Study text below:

Quantitative Summary
| Model | Precision | Recall | F1 Score |
|---|---|---|---|
| Deepseek | 0.10 | 0.98 | 0.18 |
| Qwen | 0.08 | 0.99 | 0.15 |
Practical and Theoretical Implications
Practical Implications:
- The deployment of LLMs in the development rather than inference phase circumvents common objections regarding computational cost and privacy, since the resulting rule-based system inherits the operational efficiency and transparency required for clinical environments.
- LLM-assisted rule authoring accelerates pipeline prototyping and maintenance, supporting rapid expansion to new domains or adaptation to institutional needs with reduced manual annotation.
- The method transfers latent clinical knowledge from foundation models into transparent, auditable rule sets, facilitating more robust downstream decision support.
Theoretical Insights:
- The paper delineates a previously underexplored boundary between annotation, development, and operationalization. It exposes systematic differences between LLM-driven and traditional annotation philosophies, particularly in ambiguous or context-dependent cases.

End of Study text.
Given data below:

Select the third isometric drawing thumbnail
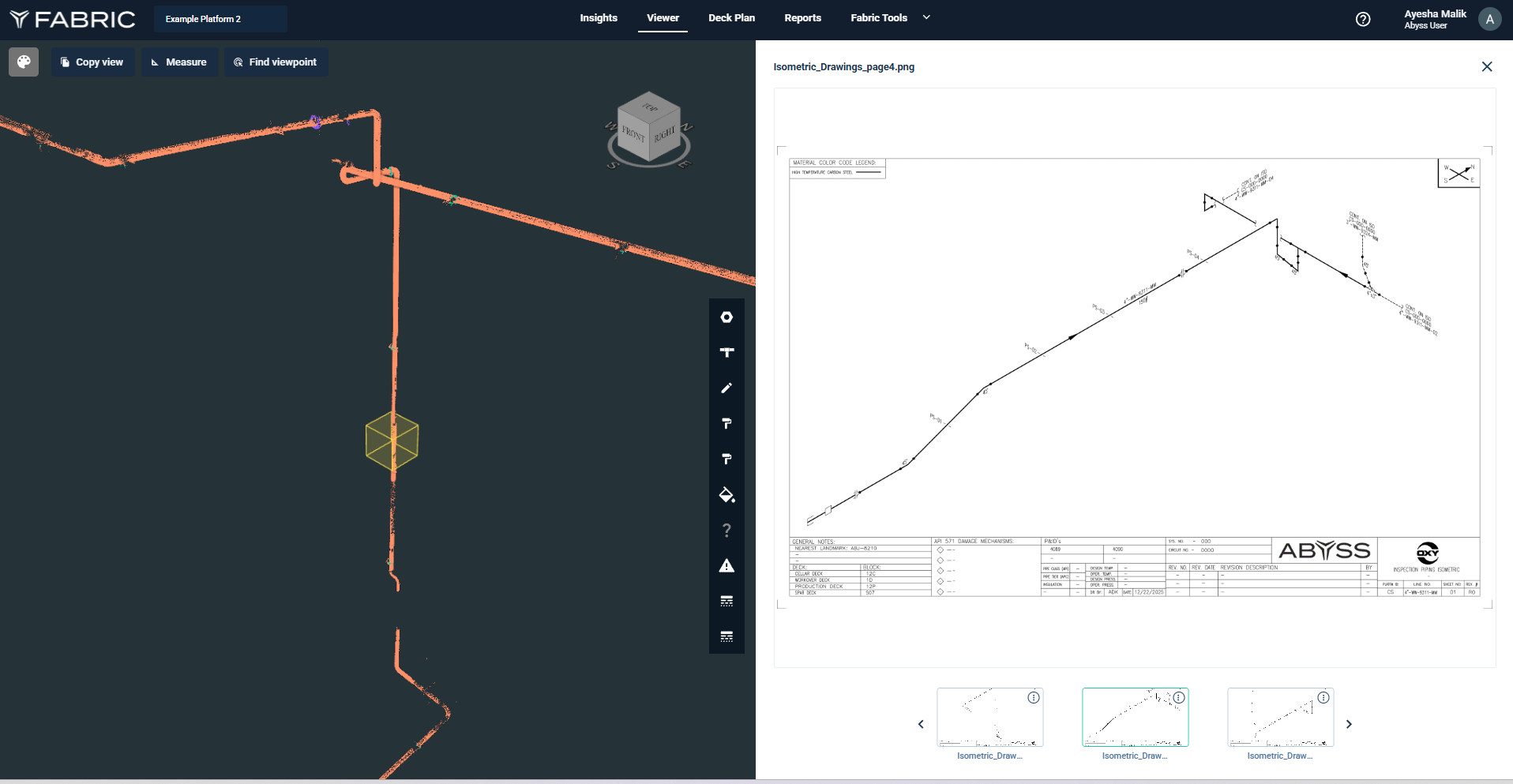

End of Given data.
Given data below:

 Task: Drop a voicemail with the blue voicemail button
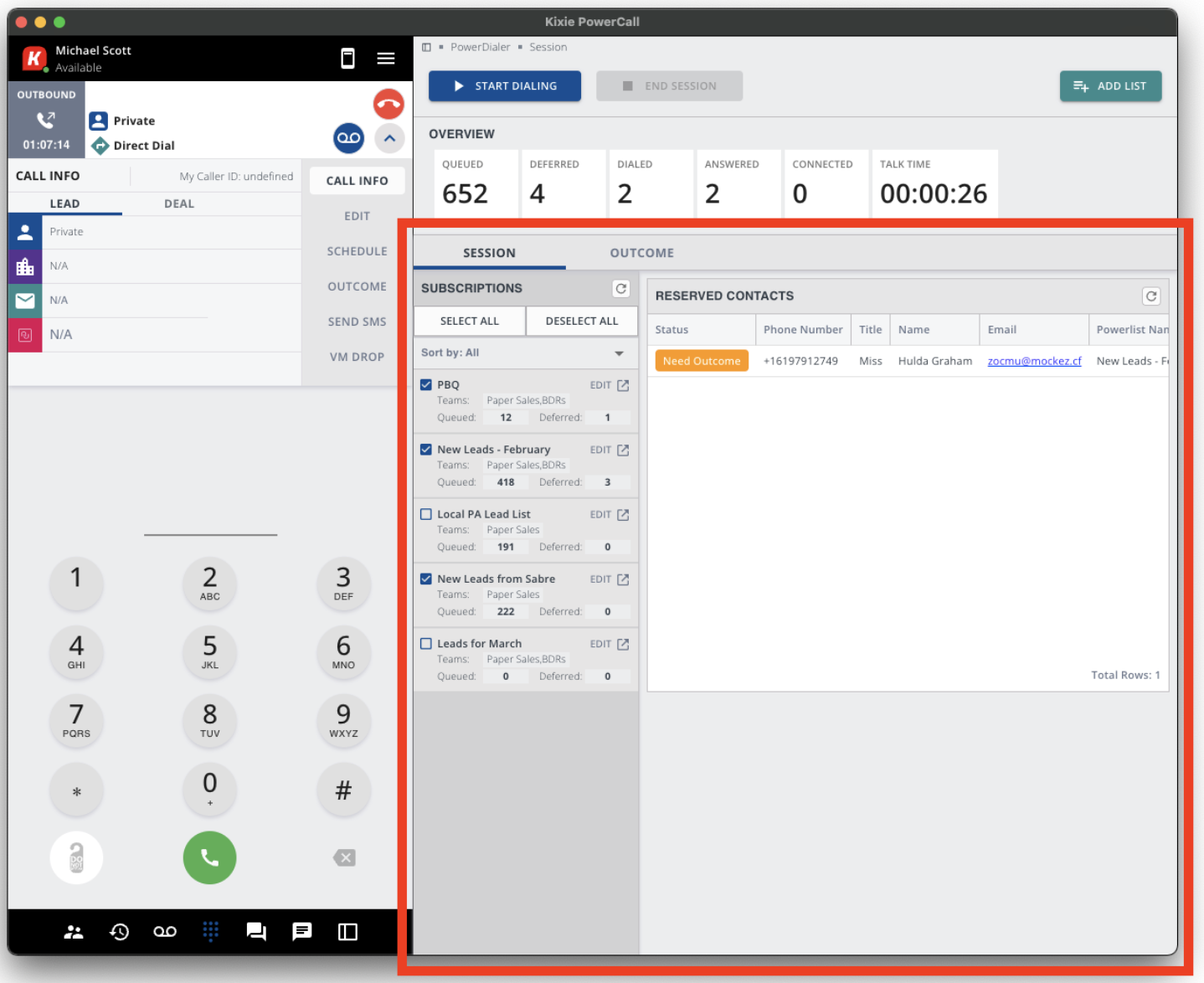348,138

End of Given data.

(Work to complete):
a) Rewrite the part of the text on LLM-assisted clinical rule authoring between "- LLM-assisted rule" and "reduced manual annotation.", inclusive, with "accelerates" replaced by "speeds up".
b) Write the next part of the text on LLM-assisted clinical rule authoring, starting after its last sentence.
The items have no connection to the text on LLM-assisted clinical rule authoring.

(Answers below):
a)
- LLM-assisted rule authoring speeds up pipeline prototyping and maintenance, supporting rapid expansion to new domains or adaptation to institutional needs with reduced manual annotation.

b)
- The error taxonomy and qualitative analyses shed light on model limitations, especially regarding context aggregation and overgeneralization, pointing to richer prompt engineering and reinforcement learning opportunities.
- Findings suggest that while LLMs can broadly cover the clinical semantic space, the interface between LLM output and downstream rule consumption requires explicit constraint mechanisms to avoid excessive recall-driven noise.
Limitations and Future Work
This paper is scoped to surgical site infection surveillance and a single annotated corpus; generalizability to other clinical domains or institutions is not established. Prompt engineering remains highly manual, and PSEUDO-matching in NER rules—a feature of the production EasyCIE system—is not systematically addressed here. There is also no comprehensive exploration of model size, quantization, or temperature.
Planned extensions include:
- Reinforcement learning (RL) on rules guided by execution feedback to optimize for operational F1 or cost.
- Application to downstream context detectors and temporal classifiers in the rule pipeline.
- Systematic evaluation across varied clinical tasks and settings.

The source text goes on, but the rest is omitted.